Mutual Self-attention based Dual U-Net architecture for virtual try on. Please visit https://vilt.vercel.app to try it out.

or watch the video here: https://youtu.be/izVLqsLxXvg

Model Architecture Overview

The system is a two-stage, dual-U-Net diffusion model. It is designed to "try on" a garment from a source image (cloth_image) onto a target person from another image (person_image).

Unlike standard diffusion models that use a single U-Net, this architecture employs two distinct U-Nets:

Cloth U-Net: Its sole purpose is to process the garment image and extract its key visual features (like texture, pattern, and color).
Denoising U-Net: This is the main image generator. It builds the new image of the person wearing the garment by progressively denoising a random latent. It is guided by two sources: the encoded person image and the features from the Reference U-Net.

These two U-Nets are coupled to inject the garment's features into the denoising process using mutual self-attention.

Fig: Mutual Self-Attention Mechanism of Cloth and Person U-Net models.

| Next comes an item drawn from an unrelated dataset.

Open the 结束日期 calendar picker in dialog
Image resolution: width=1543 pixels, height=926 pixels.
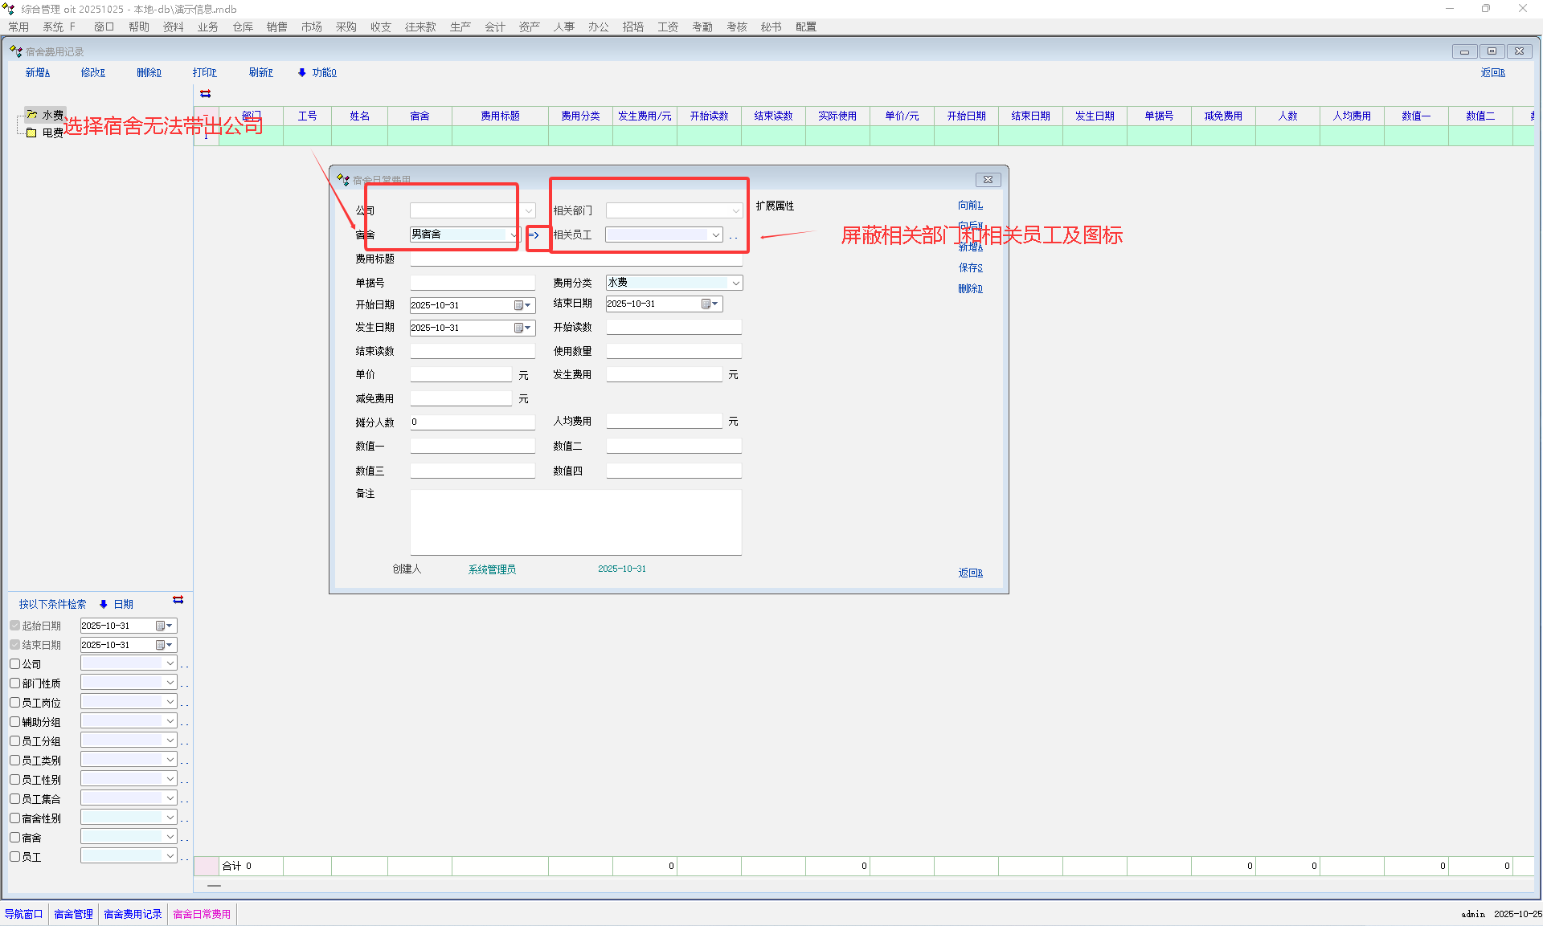click(710, 304)
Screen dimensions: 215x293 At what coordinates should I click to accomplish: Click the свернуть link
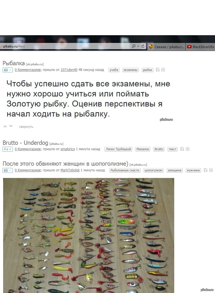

🔑 Key Mechanism (Mutual Self-Attention)

Intercepting the self-attention blocks of both U-Nets to pass information. This operation is done in two steps:

Collecting Cloth Features: When the cloth_unet performs its single forward pass on the cloth_image_latent, this controller activates. At each transformer block, the controller intercepts the input features to the attention layer. After the complete pass, it contains a multi-scale "fingerprint" of the garment, capturing its features at all levels of the U-Net.

Injecting Cloth Feature: Before the denoising loop begins, the system hand over all the cloth feature to the denoising U-Net. During the denoising loop, as the Denoising U-Net processes its own latents (representing the person), its modified self-attention blocks (BasicTransformerBlock_Denoising) execute the following:

The block's Query (Q) is computed from its own hidden states (the person features).
The block retrieves the corresponding garment features for that layer.
It constructs a new Key (K) and Value (V) by concatenating its own hidden states with the garment features for that layer.
The attention mechanism then computes: Attention(Q_person, K_[person+garment], V_[person+garment]).

This Mutual Self-Attention forces the denoising network (while generating the person) to look up and pull relevant visual information from the garment features at every layer, effectively "draping" the garment's texture and style onto the generated person's shape.

Core Components

VAE: A standard Variational Autoencoder used to embed images.
Cloth U-Net: Its sole purpose is to process the VAE-encoded garment latent and extract a set of multi-scale visual features (texture, pattern, color, etc.).
Denoising U-Net: This is the primary generator U-Net. It synthesizes the final image by progressively denoising a random latent. Its operation is guided by two person image latent and the features injected from the Cloth U-Net.